National home price growth in the Case Shiller index increased from 3.5% to
3.8%. Growth bottomed in August 2019 at 3.1%. Phoenix had the highest growth
rate again as it rose from 5.9% to 6.5% which was its highest growth since last
February. San Francisco price growth jumped from 0.5% to 2%. Chicago had the
joint lowest price growth with New York as both were at about 1%. Similarly,
the FHFA home price index showed growth increased from 5% to 5.2%. Higher price
growth motivates builders to build new homes. It helps that raw materials
prices are low too.

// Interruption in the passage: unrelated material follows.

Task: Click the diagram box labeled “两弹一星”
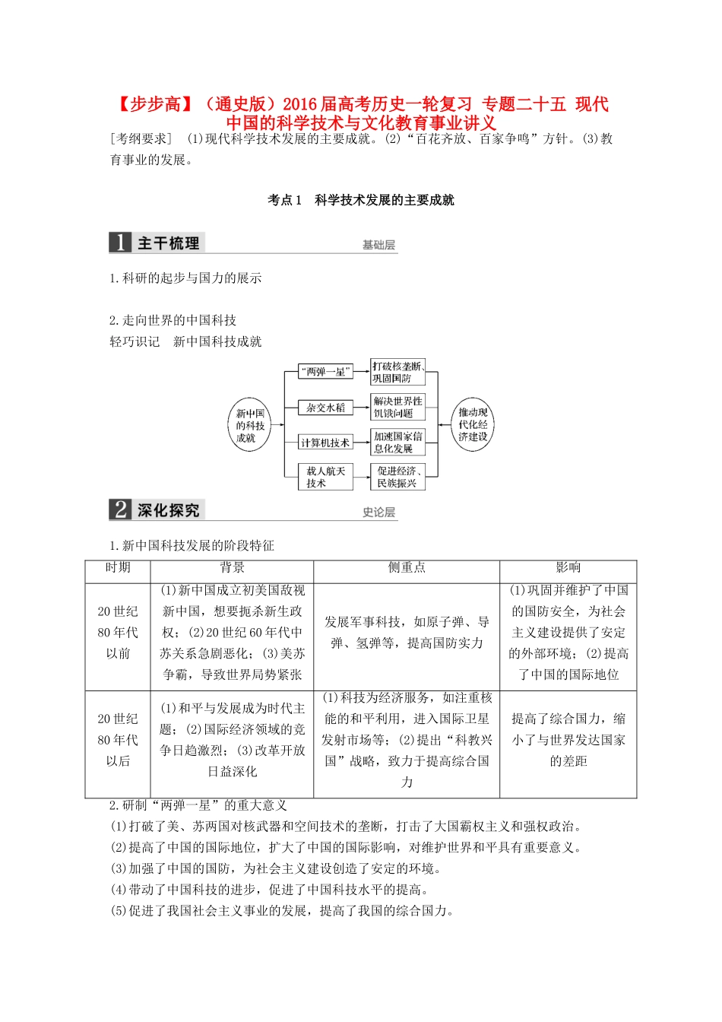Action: coord(325,372)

The CRB core commodity index is down 12.2% year to date.
The MBA purchase applications index in the week of February 21st had 10% yearly growth which is consistent with its growth in 2020. We’ve seen comments on Twitter that say a recession is coming even though the housing market is strong. They say the next recession won’t be caused by housing. However, new home sales have led other cycles besides the last one. As you can see in the chart below, the recession bars occur after declines. The big outlier is the 2001 recession because that was in the midst of the runup in housing. The making of the bubble started in the 1990s. If the housing market had a real downturn in 2001, the 2008 crisis could have been avoided.
Specifically, new home sales in December were revised up
from 694,000 to 708,000. In January, new home sales were 764,000 which was a
cycle high. It was the highest sales since July 2007. This beat the consensus
estimate of 710,000 and the highest estimate on Wall Street which was 727,000.
Housing was helped by the warm weather in December and January. Even without
the warm weather, in February we’ve seen strong applications growth. Yearly new
home sales growth was 7.9%. The 3 month average is 721,000 which is 19% growth
from last year.
As you can see from the chart below, the ratio of existing
home sales to new home sales has been falling in the past few years. It’s
approaching the ratio it was at before the housing bubble burst. There is
limited supply of existing homes as inventory on a monthly sales basis is very
low. That creates demand for new homes if they are built in the low end of the
market. Remember, existing homes are cheaper than new homes.
GDP Growth To Decline
From February 12th to February 19th, 68 economists were asked about the coronavirus’ hit to 2020 Chinese GDP growth. 29% said it would hurt growth by 0.1% to 0.4%. 47% said it would hurt growth between 0.5% and 0.8%. Just 18% said it would hurt growth from 0.9% to 1.2%. Finally, 6% said it would hurt growth by more than 1.2%. As you can see from the chart below, the virus has already knocked off 0.2% from the 2020 U.S. GDP growth base case. An Asian pandemic would cause growth to fall to 1.3%. Pandemics are tough to model, but if it goes global, Oxford Economics sees -0.1% growth.
The Fed might be justified in cutting rates 3 times like the market suggests if the NAIRU is 3%. The housing market is doing really well compared to the rest of the economy as GDP growth is expected to be weak. Normally, you don’t see recessions after new home sales hit a cycle high. The exception is the 2001 recession which was when the housing bubble was in its infancy. The coronavirus will shave 0.5% to 0.8% off 2020 Chinese GDP growth and 0.2% off US GDP growth if estimates are correct.